**What is needed**
Reproduce exactly, and only, the lines below from the one containing "Given: Open the Action list button" through the one containing "Task: Close the Unity Preferences window".

**Data records**

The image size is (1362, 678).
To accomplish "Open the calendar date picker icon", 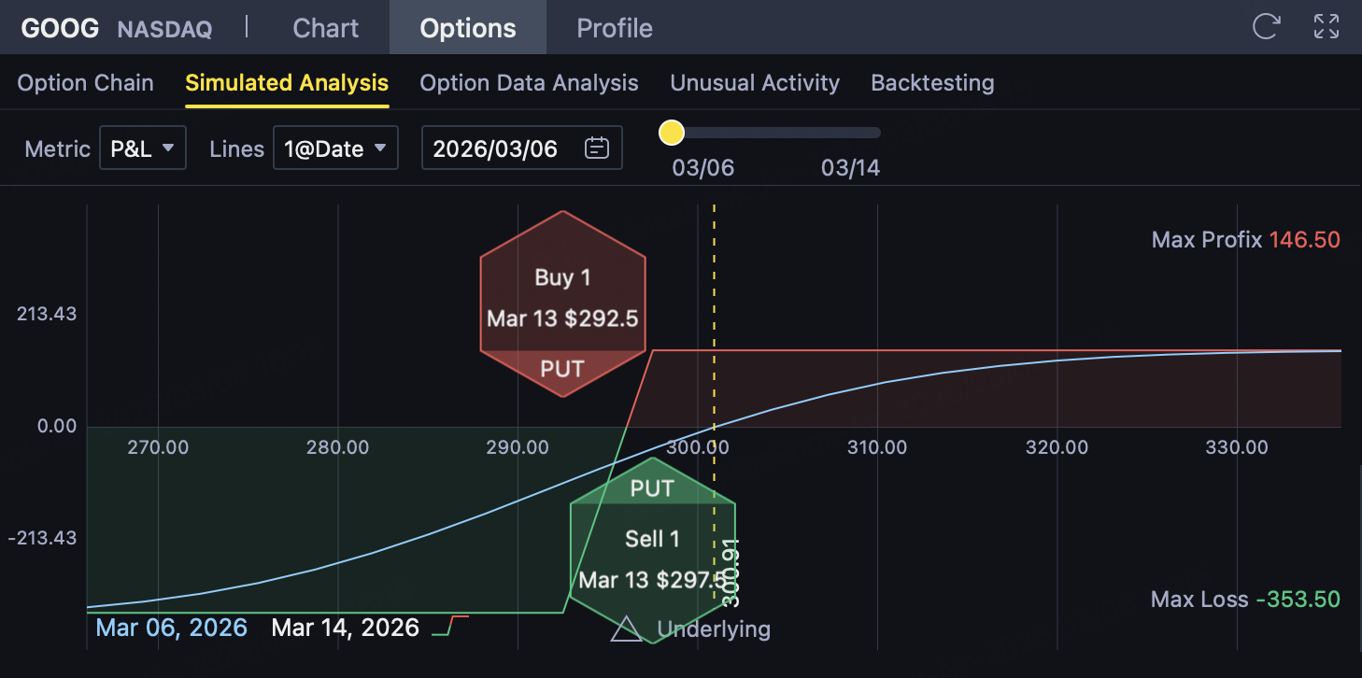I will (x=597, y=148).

* * *

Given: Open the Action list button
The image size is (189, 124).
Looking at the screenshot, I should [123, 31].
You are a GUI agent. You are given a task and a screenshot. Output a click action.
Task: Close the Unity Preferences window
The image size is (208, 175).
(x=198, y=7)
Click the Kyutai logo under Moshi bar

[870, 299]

**Reply to the task**
Given: Open the Action list button
The image size is (189, 124).
Looking at the screenshot, I should [123, 31].
You are a GUI agent. You are given a task and a screenshot. Output a click action.
Task: Close the Unity Preferences window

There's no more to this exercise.